Using Ghost as an example: we will use the following command to create the client certificate.  ./makeCert.sh client ghost and transfer the certificate to the ATAK device.  Within the ATAK TAK Server Connection configuration, we will select the Use Authentication and enter our AD/LDAP credentials.  Additionally, we will import our TAK Server certificate bundle (caCert.p12) and our issued client certificate (clientCert.p12) with respective certificate passwords.

If you are using certificate auto-enrollment, select the Use Authentication and Enroll for a Client Certificate checkboxes and only import the TAK Server certificate bundle (caCert.p12).  Upon successful connection to the TAK Server, the Device Profile API will assign the device the Callsign, Role, and Color as defined during the enrollment process.

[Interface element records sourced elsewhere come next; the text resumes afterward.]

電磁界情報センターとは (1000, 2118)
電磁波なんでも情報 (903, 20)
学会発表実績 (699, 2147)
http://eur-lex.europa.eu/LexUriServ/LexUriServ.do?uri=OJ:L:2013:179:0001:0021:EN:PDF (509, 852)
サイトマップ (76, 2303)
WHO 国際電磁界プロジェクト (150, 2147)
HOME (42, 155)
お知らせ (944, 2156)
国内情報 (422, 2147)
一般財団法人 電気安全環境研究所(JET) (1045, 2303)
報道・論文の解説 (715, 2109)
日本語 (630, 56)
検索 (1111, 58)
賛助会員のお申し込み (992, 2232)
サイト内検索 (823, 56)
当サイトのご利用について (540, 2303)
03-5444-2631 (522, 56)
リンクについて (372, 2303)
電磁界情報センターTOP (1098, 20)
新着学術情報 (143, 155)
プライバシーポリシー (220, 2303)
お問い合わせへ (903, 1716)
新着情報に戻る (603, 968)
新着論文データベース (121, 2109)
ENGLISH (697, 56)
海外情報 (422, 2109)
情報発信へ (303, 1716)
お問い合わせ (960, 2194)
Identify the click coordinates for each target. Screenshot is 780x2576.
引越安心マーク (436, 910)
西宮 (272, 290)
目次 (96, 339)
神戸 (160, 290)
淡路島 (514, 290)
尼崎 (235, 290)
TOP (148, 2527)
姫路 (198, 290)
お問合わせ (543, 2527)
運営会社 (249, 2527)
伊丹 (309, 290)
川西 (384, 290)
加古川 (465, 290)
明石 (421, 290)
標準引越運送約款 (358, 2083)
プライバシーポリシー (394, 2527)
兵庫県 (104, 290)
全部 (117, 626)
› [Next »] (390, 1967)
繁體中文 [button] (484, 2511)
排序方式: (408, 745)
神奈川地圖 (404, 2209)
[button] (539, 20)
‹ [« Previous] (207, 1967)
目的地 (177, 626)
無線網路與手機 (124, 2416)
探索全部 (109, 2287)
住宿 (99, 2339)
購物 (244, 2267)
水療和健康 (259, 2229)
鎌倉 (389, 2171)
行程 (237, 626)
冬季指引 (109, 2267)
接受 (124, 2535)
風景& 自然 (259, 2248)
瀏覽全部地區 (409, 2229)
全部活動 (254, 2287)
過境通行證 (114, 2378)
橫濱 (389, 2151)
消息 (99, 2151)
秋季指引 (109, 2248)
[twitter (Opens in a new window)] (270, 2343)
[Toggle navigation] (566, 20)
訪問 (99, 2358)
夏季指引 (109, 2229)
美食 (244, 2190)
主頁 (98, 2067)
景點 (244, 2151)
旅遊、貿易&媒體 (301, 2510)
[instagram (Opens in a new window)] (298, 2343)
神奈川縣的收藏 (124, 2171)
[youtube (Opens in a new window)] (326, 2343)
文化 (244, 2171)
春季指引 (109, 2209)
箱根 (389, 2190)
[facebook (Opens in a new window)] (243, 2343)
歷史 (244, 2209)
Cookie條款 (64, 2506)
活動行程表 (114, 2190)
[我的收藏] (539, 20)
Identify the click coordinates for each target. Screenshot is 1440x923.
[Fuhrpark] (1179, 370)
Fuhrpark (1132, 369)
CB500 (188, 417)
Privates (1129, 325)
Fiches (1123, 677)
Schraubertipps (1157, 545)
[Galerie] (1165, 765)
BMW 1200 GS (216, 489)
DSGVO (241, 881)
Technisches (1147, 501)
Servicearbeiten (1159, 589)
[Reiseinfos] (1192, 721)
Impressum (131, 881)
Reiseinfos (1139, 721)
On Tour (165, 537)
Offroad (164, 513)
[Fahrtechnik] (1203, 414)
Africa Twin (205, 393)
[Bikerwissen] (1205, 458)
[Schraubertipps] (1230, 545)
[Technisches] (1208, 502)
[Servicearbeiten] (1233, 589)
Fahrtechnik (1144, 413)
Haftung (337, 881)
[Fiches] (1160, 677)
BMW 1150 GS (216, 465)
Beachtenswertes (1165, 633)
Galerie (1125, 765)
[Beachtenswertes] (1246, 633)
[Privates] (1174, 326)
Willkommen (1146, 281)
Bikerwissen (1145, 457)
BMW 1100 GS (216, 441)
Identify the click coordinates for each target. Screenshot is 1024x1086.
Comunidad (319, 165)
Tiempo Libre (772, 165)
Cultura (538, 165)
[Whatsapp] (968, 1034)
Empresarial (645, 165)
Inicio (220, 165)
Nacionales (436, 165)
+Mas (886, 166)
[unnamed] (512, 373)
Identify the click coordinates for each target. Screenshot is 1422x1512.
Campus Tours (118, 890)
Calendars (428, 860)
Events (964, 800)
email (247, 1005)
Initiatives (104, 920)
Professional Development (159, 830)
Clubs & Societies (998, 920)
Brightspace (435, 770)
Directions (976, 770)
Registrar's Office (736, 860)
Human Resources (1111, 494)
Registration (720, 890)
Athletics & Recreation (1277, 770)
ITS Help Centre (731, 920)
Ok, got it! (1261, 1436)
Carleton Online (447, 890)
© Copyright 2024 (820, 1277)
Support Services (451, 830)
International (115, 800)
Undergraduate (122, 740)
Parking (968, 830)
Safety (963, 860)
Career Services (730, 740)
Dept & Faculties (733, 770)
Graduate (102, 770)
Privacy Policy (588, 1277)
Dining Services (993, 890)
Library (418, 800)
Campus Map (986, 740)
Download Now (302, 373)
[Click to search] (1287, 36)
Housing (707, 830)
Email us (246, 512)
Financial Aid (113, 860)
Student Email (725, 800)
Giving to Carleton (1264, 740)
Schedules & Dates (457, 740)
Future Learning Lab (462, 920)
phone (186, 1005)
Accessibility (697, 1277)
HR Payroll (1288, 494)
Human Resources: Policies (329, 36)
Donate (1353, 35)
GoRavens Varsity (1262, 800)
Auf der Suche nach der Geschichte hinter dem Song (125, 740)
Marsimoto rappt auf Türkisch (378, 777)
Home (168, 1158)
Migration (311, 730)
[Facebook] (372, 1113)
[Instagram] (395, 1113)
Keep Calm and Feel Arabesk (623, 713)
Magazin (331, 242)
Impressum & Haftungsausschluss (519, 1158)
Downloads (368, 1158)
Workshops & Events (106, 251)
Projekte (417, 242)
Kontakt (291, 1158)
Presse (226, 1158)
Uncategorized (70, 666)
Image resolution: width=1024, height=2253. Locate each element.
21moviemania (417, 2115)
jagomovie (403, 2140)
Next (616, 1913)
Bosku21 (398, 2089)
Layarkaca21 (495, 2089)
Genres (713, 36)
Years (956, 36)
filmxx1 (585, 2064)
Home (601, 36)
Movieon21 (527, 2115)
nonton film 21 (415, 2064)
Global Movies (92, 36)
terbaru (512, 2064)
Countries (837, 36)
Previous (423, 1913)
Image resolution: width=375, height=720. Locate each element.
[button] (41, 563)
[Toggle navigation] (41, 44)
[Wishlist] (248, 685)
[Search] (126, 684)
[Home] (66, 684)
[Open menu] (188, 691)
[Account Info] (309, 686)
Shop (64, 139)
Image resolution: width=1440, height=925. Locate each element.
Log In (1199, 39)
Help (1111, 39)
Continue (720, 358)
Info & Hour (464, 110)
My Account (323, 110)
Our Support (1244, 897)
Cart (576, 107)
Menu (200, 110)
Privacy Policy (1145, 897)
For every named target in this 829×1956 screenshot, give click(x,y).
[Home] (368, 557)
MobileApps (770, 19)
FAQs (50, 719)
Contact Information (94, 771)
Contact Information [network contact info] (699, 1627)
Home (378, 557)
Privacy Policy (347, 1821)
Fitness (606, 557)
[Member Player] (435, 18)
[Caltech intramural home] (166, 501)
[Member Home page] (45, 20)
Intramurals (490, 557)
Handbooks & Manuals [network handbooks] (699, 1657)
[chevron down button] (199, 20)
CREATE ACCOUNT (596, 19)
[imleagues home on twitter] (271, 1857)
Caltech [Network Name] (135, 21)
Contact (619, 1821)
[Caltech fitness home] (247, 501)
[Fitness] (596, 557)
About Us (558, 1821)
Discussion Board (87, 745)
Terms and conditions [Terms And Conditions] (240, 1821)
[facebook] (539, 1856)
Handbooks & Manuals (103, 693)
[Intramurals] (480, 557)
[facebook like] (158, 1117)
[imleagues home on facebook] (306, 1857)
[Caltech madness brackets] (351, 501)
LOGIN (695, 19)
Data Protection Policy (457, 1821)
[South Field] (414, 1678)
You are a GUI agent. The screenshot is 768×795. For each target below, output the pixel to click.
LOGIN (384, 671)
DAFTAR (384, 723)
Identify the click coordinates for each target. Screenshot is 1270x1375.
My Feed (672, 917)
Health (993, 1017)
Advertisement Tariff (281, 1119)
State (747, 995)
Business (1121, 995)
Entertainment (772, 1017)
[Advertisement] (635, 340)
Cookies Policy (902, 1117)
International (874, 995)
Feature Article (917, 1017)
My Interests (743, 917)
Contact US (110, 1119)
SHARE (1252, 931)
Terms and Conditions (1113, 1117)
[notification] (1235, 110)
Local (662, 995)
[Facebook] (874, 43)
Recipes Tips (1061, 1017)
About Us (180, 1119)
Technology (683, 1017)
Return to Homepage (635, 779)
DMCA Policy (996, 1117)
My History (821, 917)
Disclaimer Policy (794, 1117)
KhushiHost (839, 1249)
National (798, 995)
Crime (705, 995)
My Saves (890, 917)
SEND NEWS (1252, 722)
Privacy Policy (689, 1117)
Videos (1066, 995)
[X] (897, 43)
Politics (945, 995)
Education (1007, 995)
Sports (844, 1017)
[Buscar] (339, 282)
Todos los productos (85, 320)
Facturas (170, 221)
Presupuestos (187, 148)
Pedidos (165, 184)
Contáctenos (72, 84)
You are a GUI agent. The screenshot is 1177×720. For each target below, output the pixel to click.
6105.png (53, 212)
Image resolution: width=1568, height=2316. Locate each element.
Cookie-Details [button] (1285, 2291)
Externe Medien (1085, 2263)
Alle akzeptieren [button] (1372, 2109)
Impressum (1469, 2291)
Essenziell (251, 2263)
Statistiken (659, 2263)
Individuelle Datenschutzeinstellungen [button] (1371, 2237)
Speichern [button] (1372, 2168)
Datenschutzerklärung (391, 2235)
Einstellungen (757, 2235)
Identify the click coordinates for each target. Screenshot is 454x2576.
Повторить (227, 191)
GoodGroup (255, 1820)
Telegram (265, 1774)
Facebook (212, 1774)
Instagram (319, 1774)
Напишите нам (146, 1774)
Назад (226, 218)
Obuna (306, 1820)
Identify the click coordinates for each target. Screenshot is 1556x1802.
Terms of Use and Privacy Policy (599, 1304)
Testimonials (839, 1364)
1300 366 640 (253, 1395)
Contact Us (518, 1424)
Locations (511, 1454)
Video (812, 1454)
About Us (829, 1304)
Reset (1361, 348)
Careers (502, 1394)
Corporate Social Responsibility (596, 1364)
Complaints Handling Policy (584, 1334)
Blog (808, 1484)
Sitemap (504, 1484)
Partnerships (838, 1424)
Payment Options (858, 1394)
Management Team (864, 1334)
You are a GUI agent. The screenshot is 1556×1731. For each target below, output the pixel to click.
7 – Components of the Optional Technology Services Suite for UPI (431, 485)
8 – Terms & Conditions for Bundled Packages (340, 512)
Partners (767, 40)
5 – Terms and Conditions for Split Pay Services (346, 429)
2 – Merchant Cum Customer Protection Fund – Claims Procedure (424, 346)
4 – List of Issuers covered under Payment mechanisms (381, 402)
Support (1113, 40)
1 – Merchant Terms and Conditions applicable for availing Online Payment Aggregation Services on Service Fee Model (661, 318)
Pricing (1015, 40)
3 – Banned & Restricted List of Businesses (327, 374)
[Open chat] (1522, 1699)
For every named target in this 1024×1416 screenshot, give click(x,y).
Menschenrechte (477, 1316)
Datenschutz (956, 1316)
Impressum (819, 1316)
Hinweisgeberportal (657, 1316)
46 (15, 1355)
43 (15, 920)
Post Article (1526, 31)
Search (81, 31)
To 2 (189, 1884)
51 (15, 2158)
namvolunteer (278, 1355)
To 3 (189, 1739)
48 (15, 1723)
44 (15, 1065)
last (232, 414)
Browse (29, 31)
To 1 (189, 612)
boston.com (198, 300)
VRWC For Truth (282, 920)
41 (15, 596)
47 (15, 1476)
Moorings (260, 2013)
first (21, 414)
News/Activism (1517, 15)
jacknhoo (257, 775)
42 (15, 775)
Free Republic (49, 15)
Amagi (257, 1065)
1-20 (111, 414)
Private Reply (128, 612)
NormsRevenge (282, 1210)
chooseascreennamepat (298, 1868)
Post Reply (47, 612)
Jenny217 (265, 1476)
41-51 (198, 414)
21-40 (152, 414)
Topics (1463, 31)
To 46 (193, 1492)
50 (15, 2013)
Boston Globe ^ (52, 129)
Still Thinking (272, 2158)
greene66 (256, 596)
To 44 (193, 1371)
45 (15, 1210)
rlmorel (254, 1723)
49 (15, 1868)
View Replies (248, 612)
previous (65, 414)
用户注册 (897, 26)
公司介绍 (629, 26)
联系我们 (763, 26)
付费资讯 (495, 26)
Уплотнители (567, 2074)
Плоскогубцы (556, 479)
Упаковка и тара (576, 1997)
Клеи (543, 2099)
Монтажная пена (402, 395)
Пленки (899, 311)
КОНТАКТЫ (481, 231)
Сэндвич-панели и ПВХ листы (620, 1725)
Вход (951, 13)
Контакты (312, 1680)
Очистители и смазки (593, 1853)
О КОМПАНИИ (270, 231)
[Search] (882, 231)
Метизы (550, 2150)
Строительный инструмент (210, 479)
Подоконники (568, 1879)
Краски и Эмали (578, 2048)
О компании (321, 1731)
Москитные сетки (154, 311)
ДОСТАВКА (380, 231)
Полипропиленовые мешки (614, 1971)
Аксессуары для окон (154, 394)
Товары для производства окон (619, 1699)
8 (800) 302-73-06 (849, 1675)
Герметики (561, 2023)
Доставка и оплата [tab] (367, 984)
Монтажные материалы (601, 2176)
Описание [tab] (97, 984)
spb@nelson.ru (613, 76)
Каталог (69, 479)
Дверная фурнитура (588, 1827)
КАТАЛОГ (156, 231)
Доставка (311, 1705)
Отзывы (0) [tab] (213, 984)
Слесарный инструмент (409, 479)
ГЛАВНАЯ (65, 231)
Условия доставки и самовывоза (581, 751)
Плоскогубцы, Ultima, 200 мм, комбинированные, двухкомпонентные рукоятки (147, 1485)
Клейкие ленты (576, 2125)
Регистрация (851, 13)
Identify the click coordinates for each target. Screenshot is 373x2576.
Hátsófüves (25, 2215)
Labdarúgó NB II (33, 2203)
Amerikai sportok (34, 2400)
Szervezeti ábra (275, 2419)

Example output using the Client Monitoring dashboard
ATAK w/ Callsign

Conclusion

Hopefully but the end of this guide you will have successfully created custom attributes within the AD schema or the task was completed by a delegated Schema Admin.  We have configured our TAK Server to reference these custom attribute values and we have assigned these values to our AD Users.  As a confirmation, we have verified the values using either PowerShell Get-ADUser or ldapsearch within the Linux command line.  Finally, we have successfully connected our ATAK devices and pulled our custom attributes as expected.